C’est tout un programme que Giono établit ici non pas pour un seul roman qu’il « désire écrire » mais aussi pour de nombreux textes. En effet, la rivière et la forêt seront sans doute au centre du roman qu’il commencera à écrire six mois plus tard et qui portera le même titre que ce texte617, mais la montagne est déjà présente dès Colline ; elle prendra une place importante dans Batailles dans la montagne . De même pour la vie animale, végétale et minérale, elle se trouve dans de nombreux textes de cette période. L’homme, quant à lui, doit, selon Giono, garder sa « place », c’est-à-dire une place secondaire par rapport au monde naturel.

Pour lui, à cette époque, les « êtres mesquins », c’est-à-dire probablement tous ceux qu’on peut qualifier de personnages « négatifs » (calculateurs, manipulateurs, trompeurs ou porteurs d’un mal quelconque) sont à exclure. Or, après 1945 (et même avant cette date, comme on le verra) ce sont des personnages qui ont justement ces traits de caractère qui occupent la première place dans les romans.

Les places respectives de l’homme et de la nature dans l’oeuvre définissent donc, pour Giono, chacune des deux « manières ». Mais nous verrons qu’il y a d’autres critères non moins importants qui soulignent cette différence, et qui concernent également la forme; notamment le style et les stratégies narratives mises en oeuvre.

Dans ce chapitre nous essayerons d’examiner les raisons de cette mutation chez Giono. Des raisons qui sont en rapport avec la guerre et ses conséquences sur l’auteur et des raisons qui sont inhérentes à l’oeuvre elle-même et qui font que les premiers signes de la mutation remontent déjà vers 1938.

A travers l’examen de certains textes de la deuxième « manière », comme Un Roi sans divertissement , Le Moulin de Pologne ou L’Iris de Suse , nous tenterons de voir en quoi consiste cette mutation aussi bien au plan du contenu que de la forme, c’est-à-dire au niveau de certaines stratégies narratives mises en place, comme celle du point de vue ou celle du double récit.

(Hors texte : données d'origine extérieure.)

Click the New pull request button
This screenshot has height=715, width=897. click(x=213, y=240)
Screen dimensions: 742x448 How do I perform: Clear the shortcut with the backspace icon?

En deuxième lieu, nous tenterons de montrer qu’au fond, malgré cette mutation, il n’ y a pas de rupture entre les deux moitiés de l’oeuvre mais qu’il y a une continuité. Car beaucoup d’éléments qu’on trouve dans les textes d’avant-guerre préparent et annoncent ceux d’après-guerre. A côté des éléments qui changent, il y en a d’autres qui restent constants et qui contribuent à donner une unité à l’oeuvre et qui fondent son esthétique. En plus, la division de l’oeuvre en deux « manières » est, dans une certaine mesure, une division un peu arbitraire. Car à l’intérieur de chaque « manière » on peut déceler une ou plusieurs « manières ». Par exemple, avant la guerre, il y a la « Trilogie de Pan », les nouvelles de Solitude de la pitié, celle de L’Eau vive, les textes à caractère autobiographique, les « Essais pacifistes », etc. Pendant la guerre, il y a les textes de « transition ». Après 1945, il y a d’une part les « Chroniques » et d’autre part le « Cycle du Hussard ».

Notes
614.

Voir H. GODARD, D’Un Giono l’autre, Op. Cit., p. 10-11.

615.

Voir également la « Notice » de R. RICATTE à cette « Préface » : « La préface de 1962 aux "Chroniques romanesques" et le genre de la chonique », III, 1279-1295.

616.

Cité par R. RICATTE dans sa « Notice » sur la « Préface au genre de la chronique », Op. Cit., III, 1293.

617.

Voir P. CITRON, « Notice » sur Solitude de la pitié, I, 1056.